The Bank of France (French: Banque de France), headquartered in Paris, is the central bank of France. Founded in 1800, it began as a private institution for managing state debts and issuing notes. It is responsible for the accounts of the French government, managing the accounts and the facilitation of payments for the Treasury and some public companies. On 1 January 1999, France adopted the euro and the Bank of France became a founder member of the Eurosystem. Until then, it has been responsible for the former national currency, the French franc.

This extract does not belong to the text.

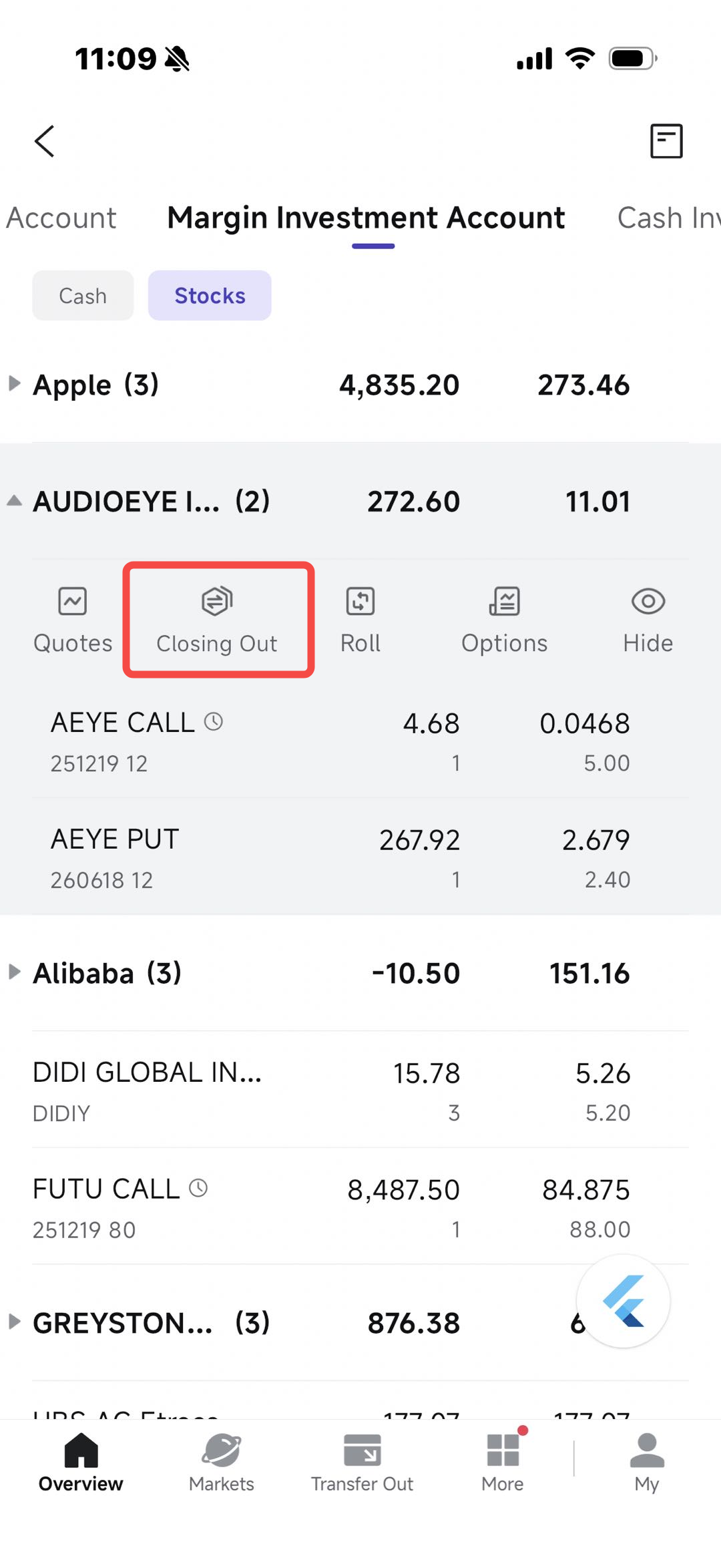Screen dimensions: 721x1568
Task: Select the Stocks toggle
Action: coord(210,296)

Today, it is an independent institution, and it has been a member of the Eurosystem of central banks since 1999. This consists of the European Central Bank (ECB), and the national central banks (NCBs) of all European Union (EU) members. Its three main missions, as defined by its statuses, are to drive the French monetary strategy, ensure financial stability and provide services to households, small and medium businesses and the French state. 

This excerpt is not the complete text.